Il settimanale precisa che il capolavoro venne «fuso d'un pezzo, senza tracce di saldature alla testa e alle zampe, una tecnica sconosciuta nell'antichità». Lo Spiegel aggiunge che, secondo gli esperti, l'originale della lupa capitolina venne fuso a Bisanzio nel 1204, al tempo della quarta Crociata.

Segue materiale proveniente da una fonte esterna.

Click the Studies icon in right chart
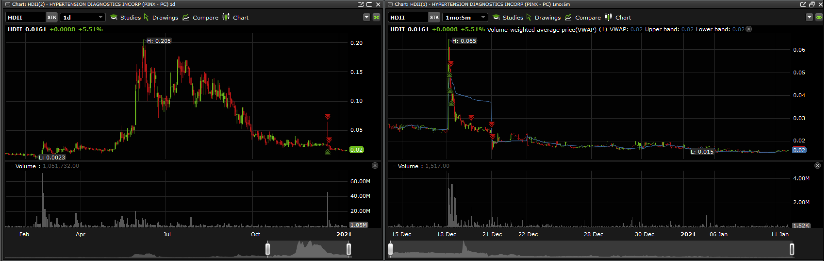This screenshot has height=261, width=824. tap(496, 17)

Il settimanale sostiene che poco dopo ci fu subito qualcuno che tentò di imitare l'originale andato irrimediabilmente perduto, «su incarico dei conti Tuscolo, una famiglia che diede diversi Papi alla Chiesa». «Che delusione», scrive lo Spiegel, anche perché nel corso dei secoli la presunta lupa falsa è stata presa per buona da tutti, mentre «nè Dante, nè Theodor Mommsen hanno scoperto l'inganno». Nel frattempo, prosegue il settimanale, i Musei Capitolini «non vogliono ammettere la brutta notizia e sul loro sito internet continuano a presentarla come un lavoro del quinto secolo avanti Cristo, ma i dinieghi non servono».
Nel suo lungo articolo il settimanale riferisce che la pratica delle falsificazioni di opere d'arte continua anche nell'epoca contemporanea, con il famigerato «Maestro Spagnolo» che «per 30 anni ha messo in circolazione falsi di ottima qualità. C'è chi sospetta che il suo laboratorio si trovi nella zona di Napoli, altri indizi portano alla Spagna meridionale».
Il mercante d'arte svizzero Christoph Leon afferma che un'iscrizione romana con un bassorilievo dell'imperatore Tiberio, attribuita al falsario spagnolo, sarebbe stata «immessa sul mercato da Valencia».